Freedland dove into the OS results from the EMBARK trial and how each arm of the trial performed. Freedland pointed out that patients who received the combination of enzalutamide and androgen deprivation therapy (ADT; n = 355) had the most significant improvement in OS that translated to an approximately 40% reduction in the risk of death vs ADT alone (n = 358; HR, 0.597; 95% CI, 0.444-0.804; P = .0006). Freedland then went on to discuss how the enzalutamide monotherapy arm decreased the risk of death by 17% but that this reduction ultimately failed to reach statistical significance (HR, 0.830; 95% CI, 0.630-1.095; P = .1867).

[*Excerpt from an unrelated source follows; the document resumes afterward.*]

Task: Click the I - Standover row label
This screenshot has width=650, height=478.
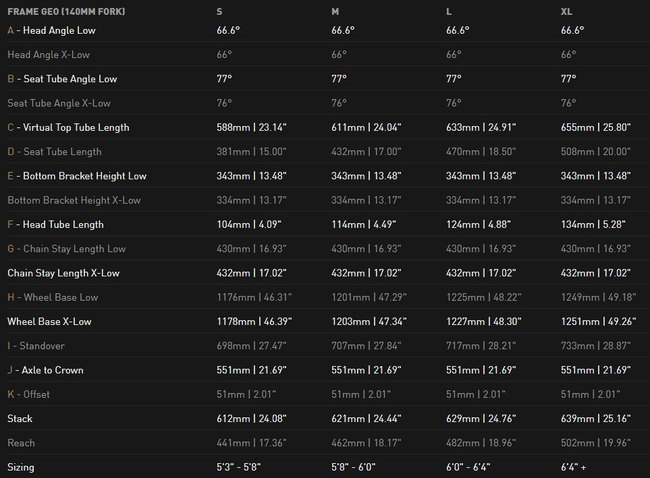Action: pos(36,346)
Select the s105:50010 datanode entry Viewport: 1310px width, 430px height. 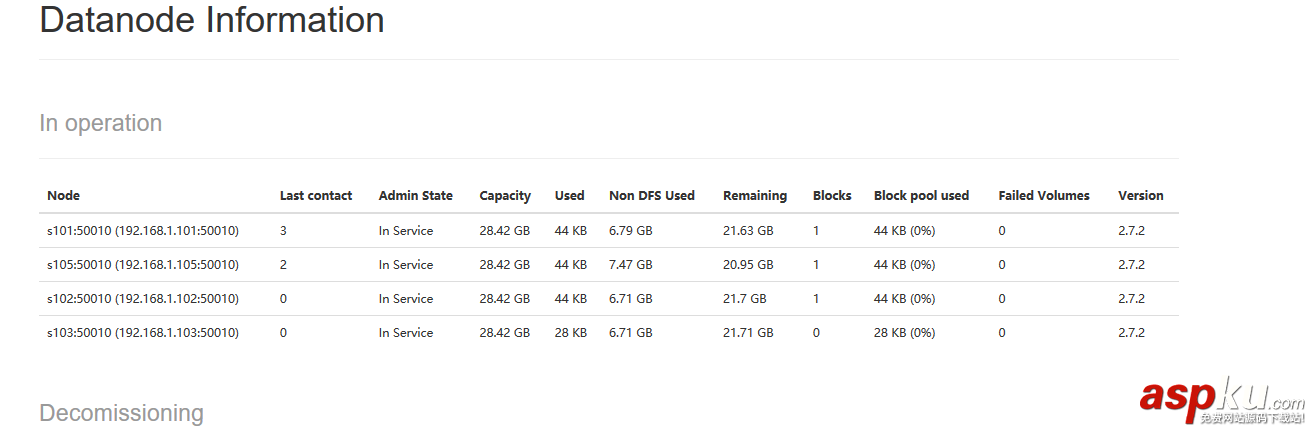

Freedland mentioned updates on efficacy data from the trial, bringing up secondary end points like skeletal events and time to prostate-specific antigen progression. Freedland noted that even know the enzalutamide monotherapy arm (n = 355) did not reach statistical significance for the primary end point of OS, it did accomplish such for many secondary end points. Freedland also stated that there have been no new updates or signals regarding safety with longer follow-up.
Disclosures: Freedland reported having consultant roles with Astellas Pharma Inc., AstraZeneca, Bayer, Eli Lilly, Johnson & Johnson Innovative Medicine (formerly Janssen), Merck, Novartis, Pfizer Inc., Sanofi, Sumitomo Pharma America, Inc. (formerly Myovant Sciences, Inc.), and Tolmar.